Diesel-Electric mode: Propulsion and onboard electrical service are delivered by the gen-sets with the support of the batteries upon demand.
Cross-Over mode: When the boat has a twin-engine propulsion arrangement, the cross-over option allows to operate each propulsion train in a different mode. When one propulsion train is operating in diesel mode, the electric motor acts as a generator, taking energy from the first diesel engine and producing the electricity for use onboard. The diesel engine is operated at higher load with a better fuel efficiency, MAN said. In the second propulsion train, the diesel engine is decoupled and power for propulsion is supplied by the electric machine.
When the Cross-Over mode engaged, the system selects which diesel engine is operated depending on which unit has clocked fewer operating hours.
Hotel mode: In this mode, all power is derived from the batteries and MAN said the technology used in the MAN Smart Hybrid Experience allows for an extended use of the batteries with no need to start the engines. Independently from the power production, the batteries can be recharged in parallel via the land connection, the company said.
Boost mode: In this mode the diesel engines and the electric motor act together and complement each other. When power is needed, the electric motor output is added to engine output to reach higher power levels. For example, using the Boost mode, a 12-cylinder engine operating with the electric motor can achieve a power output comparable to a 16-cylinder engine, the company said.

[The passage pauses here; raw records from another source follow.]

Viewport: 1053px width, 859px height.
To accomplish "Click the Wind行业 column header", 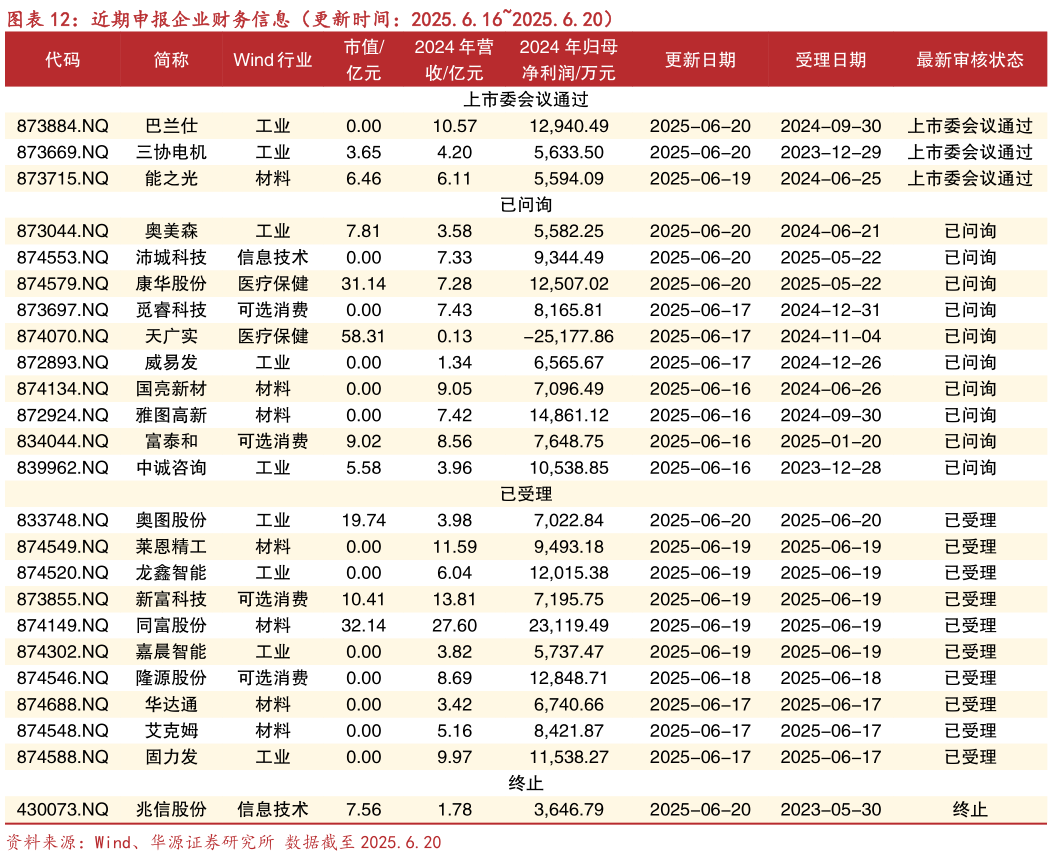I will 272,60.
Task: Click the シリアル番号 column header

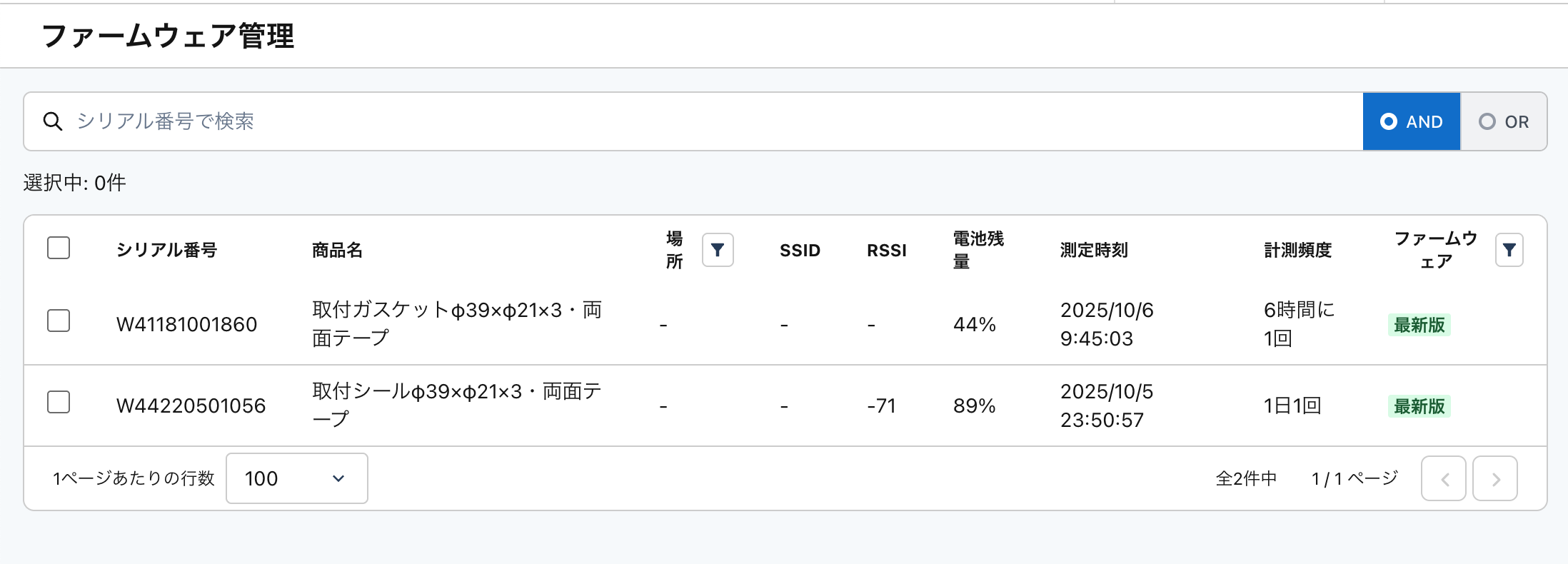Action: (166, 250)
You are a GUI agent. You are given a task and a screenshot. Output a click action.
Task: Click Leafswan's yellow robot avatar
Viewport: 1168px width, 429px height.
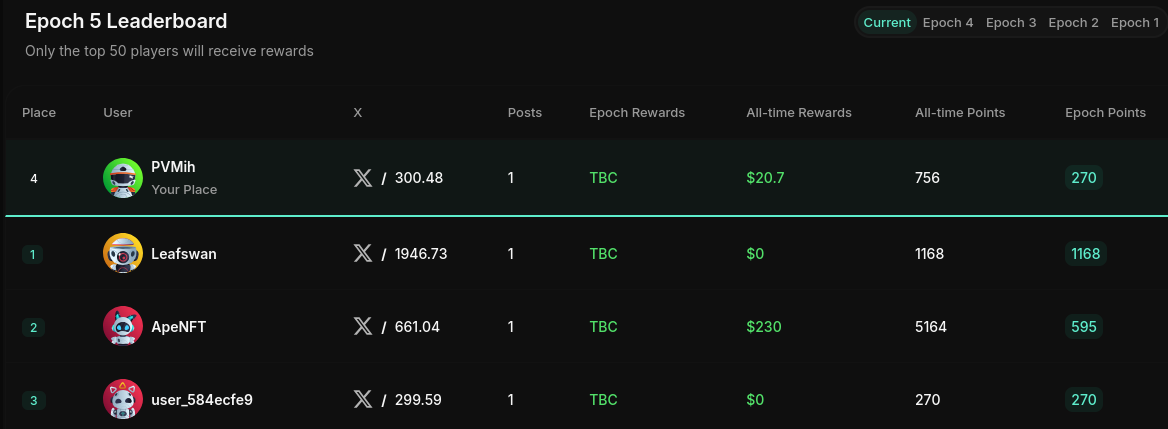click(123, 254)
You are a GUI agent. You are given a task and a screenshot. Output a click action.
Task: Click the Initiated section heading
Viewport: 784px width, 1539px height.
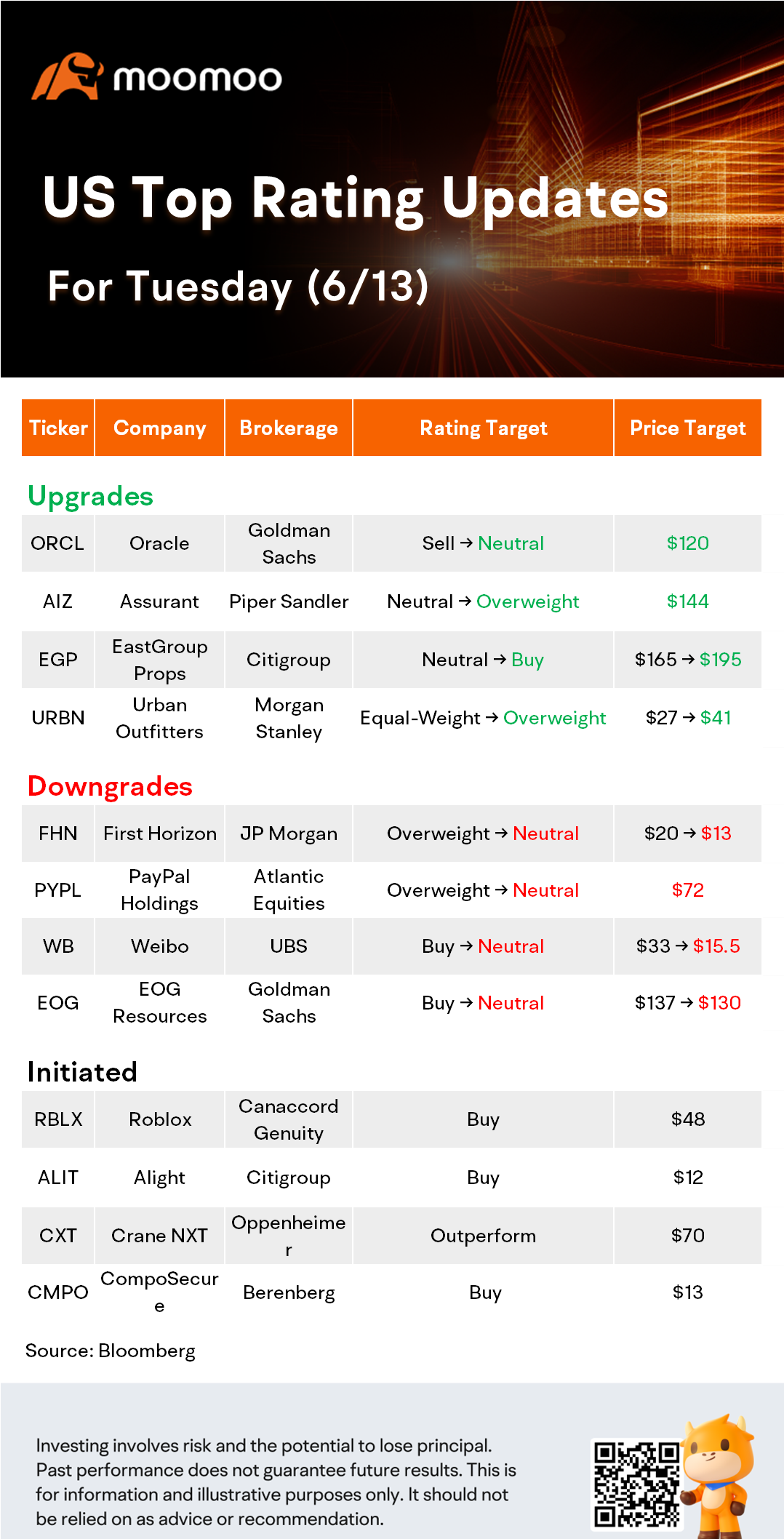pos(82,1072)
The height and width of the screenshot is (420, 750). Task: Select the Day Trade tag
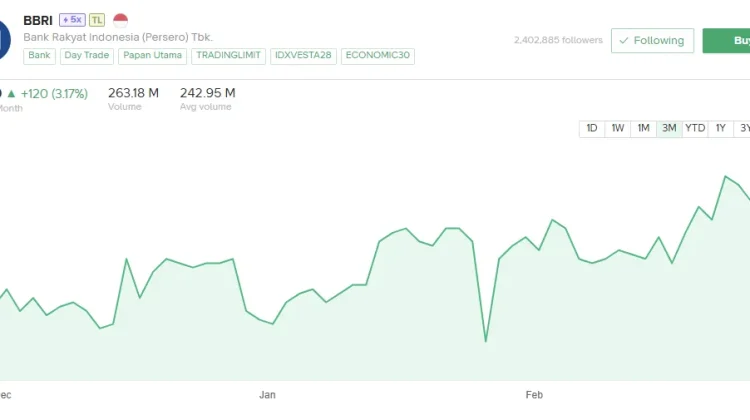(87, 56)
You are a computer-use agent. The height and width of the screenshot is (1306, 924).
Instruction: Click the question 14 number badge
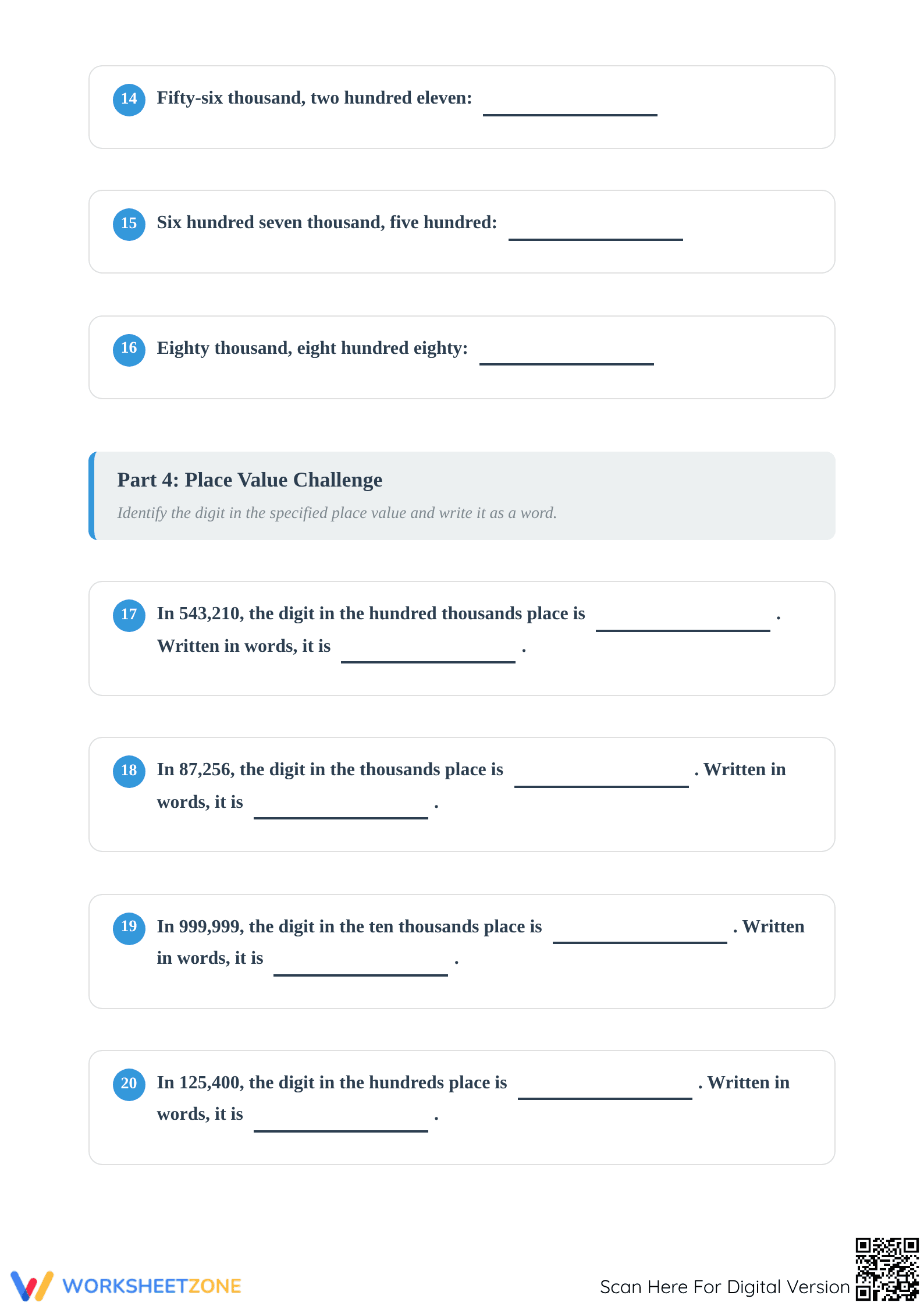[x=129, y=100]
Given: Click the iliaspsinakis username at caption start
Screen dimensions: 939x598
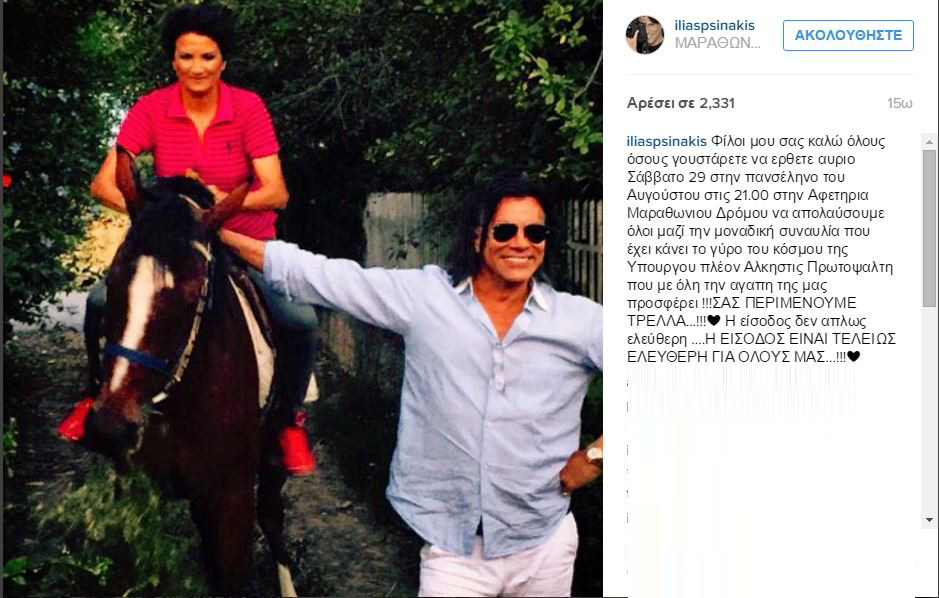Looking at the screenshot, I should coord(667,142).

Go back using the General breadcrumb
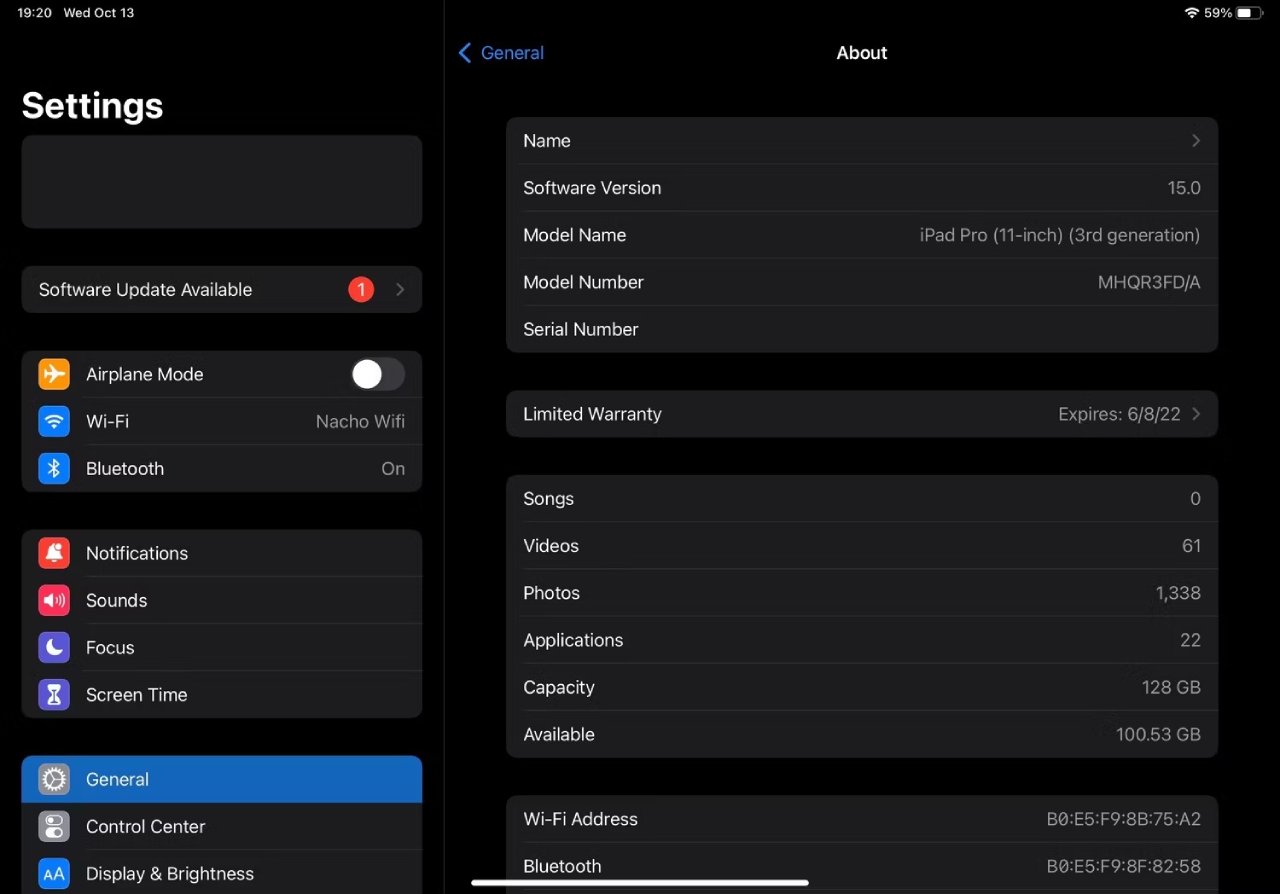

Diesel mode: The classic diesel operation that can provide power for propulsion without the electric motor/generator producing energy. Additionally, diesel operation can provide the electricity needed to recharge the batteries without using the onboard gen-sets, thus sparing operation hours and reducing wear.
The MAN Smart Hybrid Experience became available to the global market in mid-September, when the first commercial installation was released. Classification with the major marine societies in is progress, MAN said.
While we wait to see a vessel actually equipped with the MAN Smart Hybrid Experience, Roessner gave an example of how a typical configuration will work: “In an 80- to 100-ton yacht with twin diesel engines, a 250 kW battery will cover 12 hours of electricity supply in Hotel mode or two hours pure electric cruising at a speed of 7 knots,” he said. “On such a vessel, the hybrid solution will add about 3.0 tons more weight and need a bit over 3 m3 (104.9 cu. ft.) of additional installation space – approximately 1.3 m3 (45.9 cu. ft.) for the battery pack and about 2 m3 (70 cu.ft.) for the power management system.”
MAN expects various marine segments to be interested in its Smart Hybrid system. “Applications such as yachts will look for hybrid solutions mainly for the comfort aspect, while super-fast boats will be attracted by the performance,” said Roessner. “Passenger transport boats will also be interested, looking mostly at the environmental aspect and the capability of entering ports and environmental-sensitive areas in full-electric mode.”